Pixel coordinate grounding data:
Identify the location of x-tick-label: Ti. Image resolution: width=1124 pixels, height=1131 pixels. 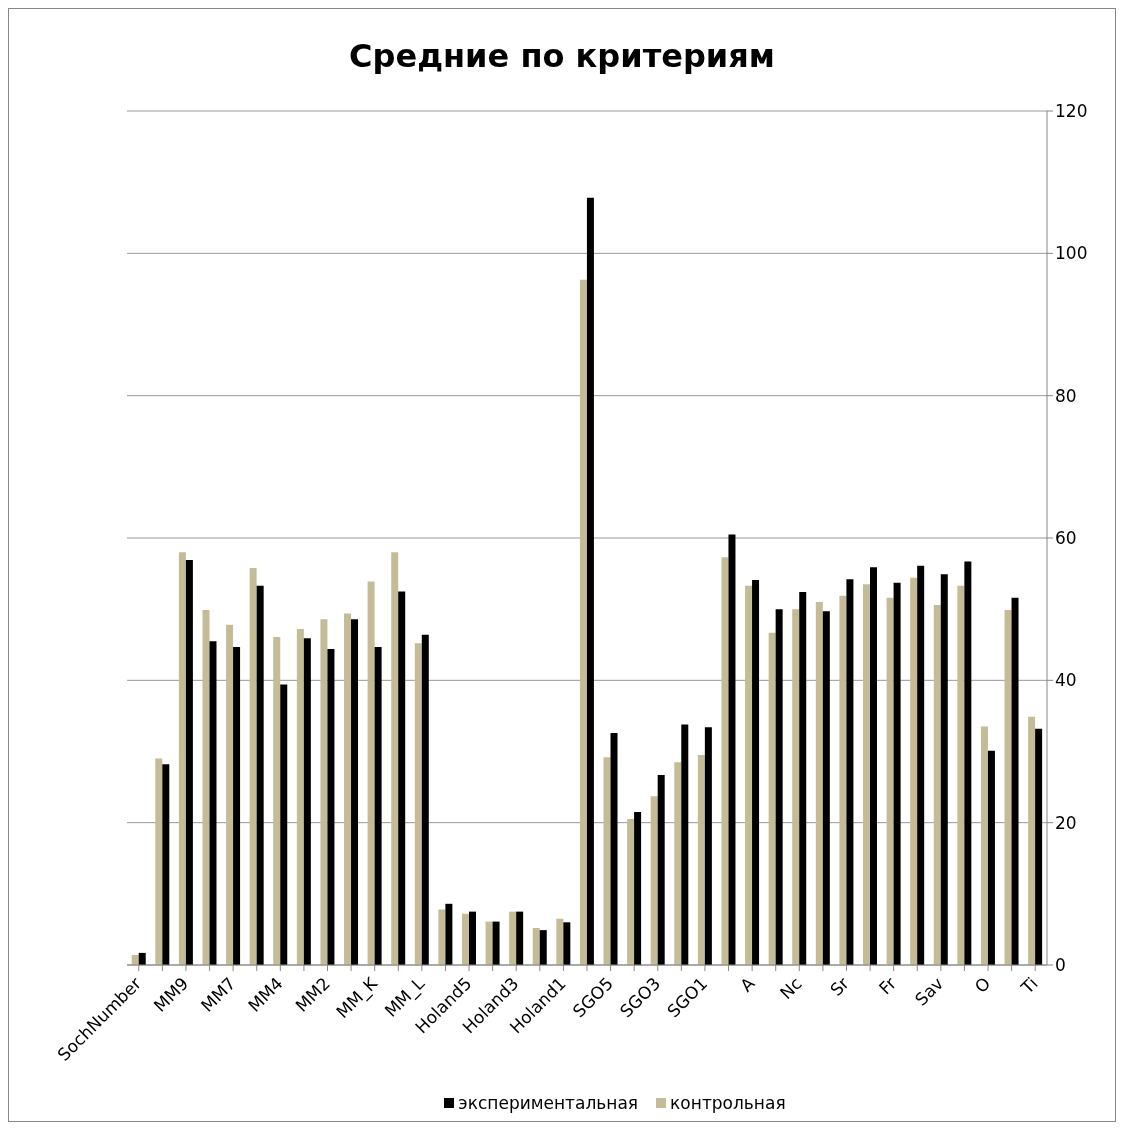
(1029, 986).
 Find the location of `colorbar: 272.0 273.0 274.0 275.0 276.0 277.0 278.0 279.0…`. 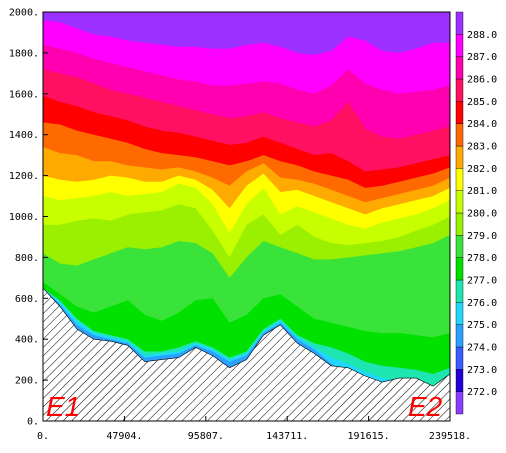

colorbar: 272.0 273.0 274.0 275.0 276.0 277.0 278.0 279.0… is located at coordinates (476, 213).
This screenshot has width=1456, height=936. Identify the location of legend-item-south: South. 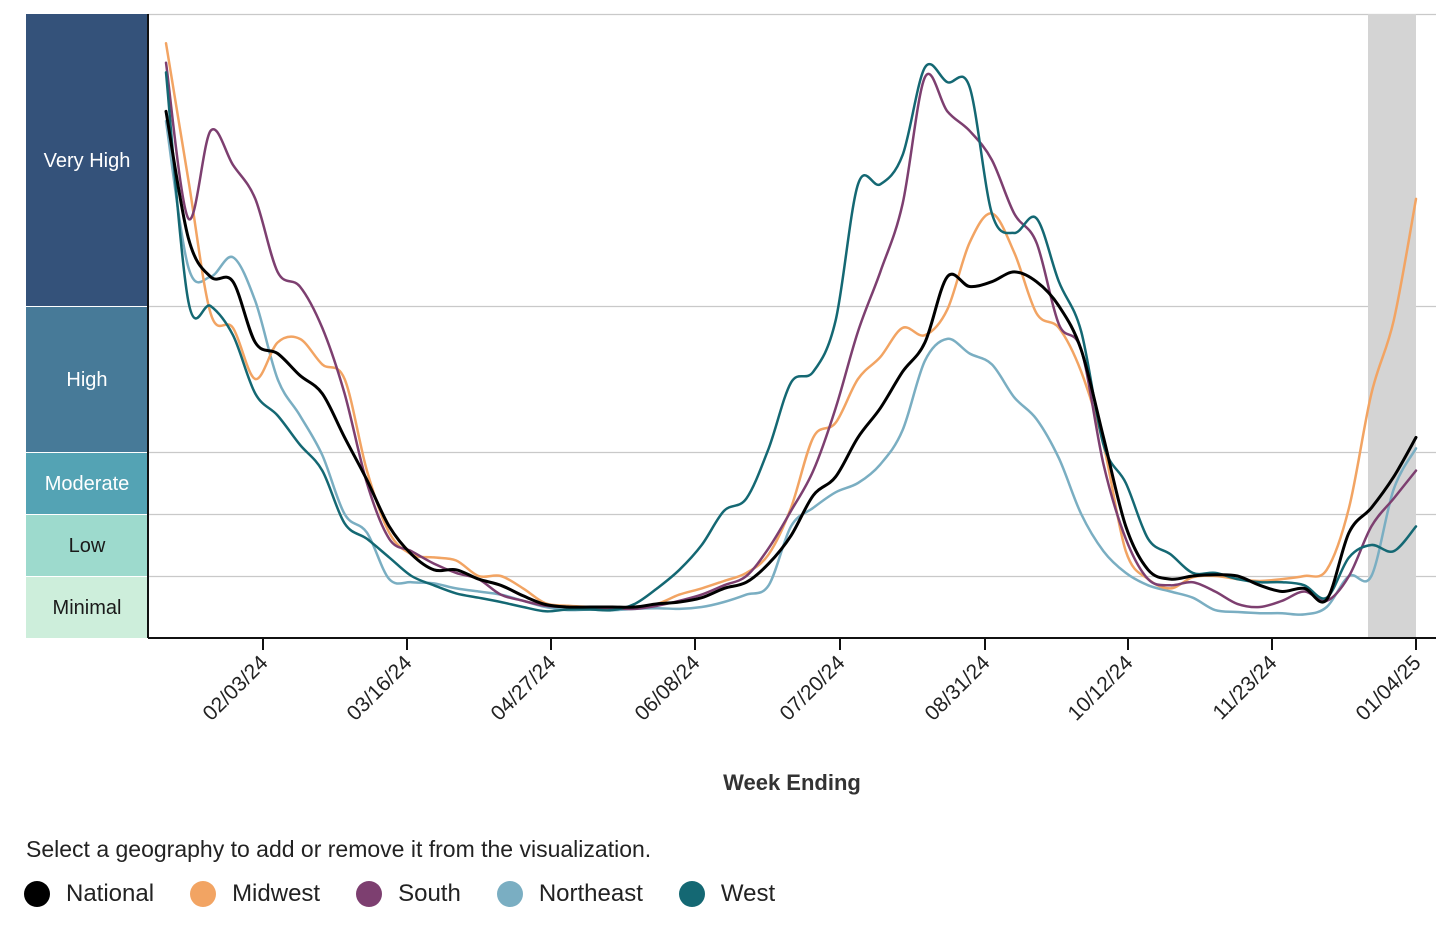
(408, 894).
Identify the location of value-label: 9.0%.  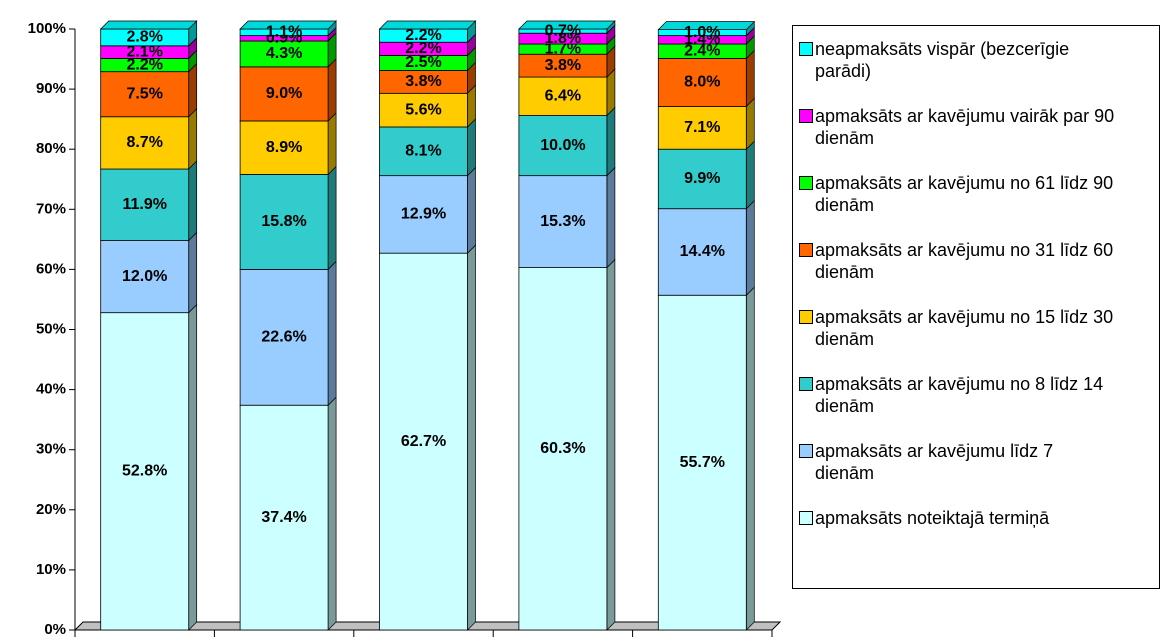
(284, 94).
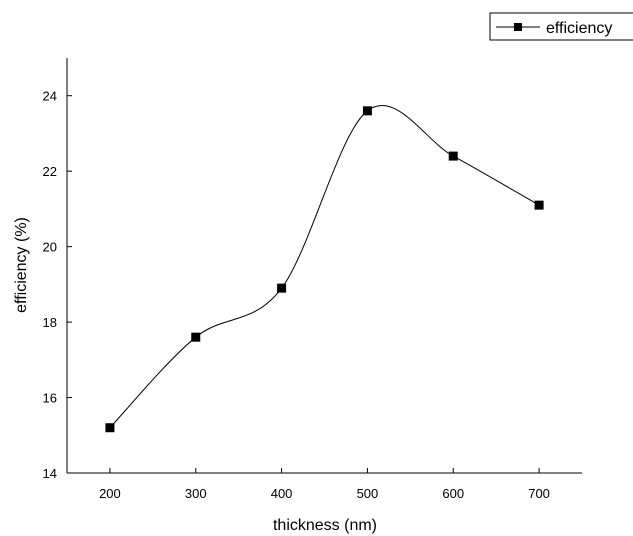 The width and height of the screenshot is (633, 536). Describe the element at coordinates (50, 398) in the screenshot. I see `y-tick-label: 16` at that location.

▸ Exercise aim: Reproduce every item above verbatim, omitting the pictures.

▸ Worked solution:
Identify the location of x-tick-label: Ti. Image resolution: width=1124 pixels, height=1131 pixels. 
(1029, 986).
 Find the location of `colorbar: 272.0 273.0 274.0 275.0 276.0 277.0 278.0 279.0…`. 

colorbar: 272.0 273.0 274.0 275.0 276.0 277.0 278.0 279.0… is located at coordinates (476, 213).
This screenshot has width=1456, height=936. Identify the location of legend-item-south: South. 
(408, 894).
Identify the location of value-label: 9.0%.  
(284, 94).
 The width and height of the screenshot is (633, 536). Describe the element at coordinates (50, 398) in the screenshot. I see `y-tick-label: 16` at that location.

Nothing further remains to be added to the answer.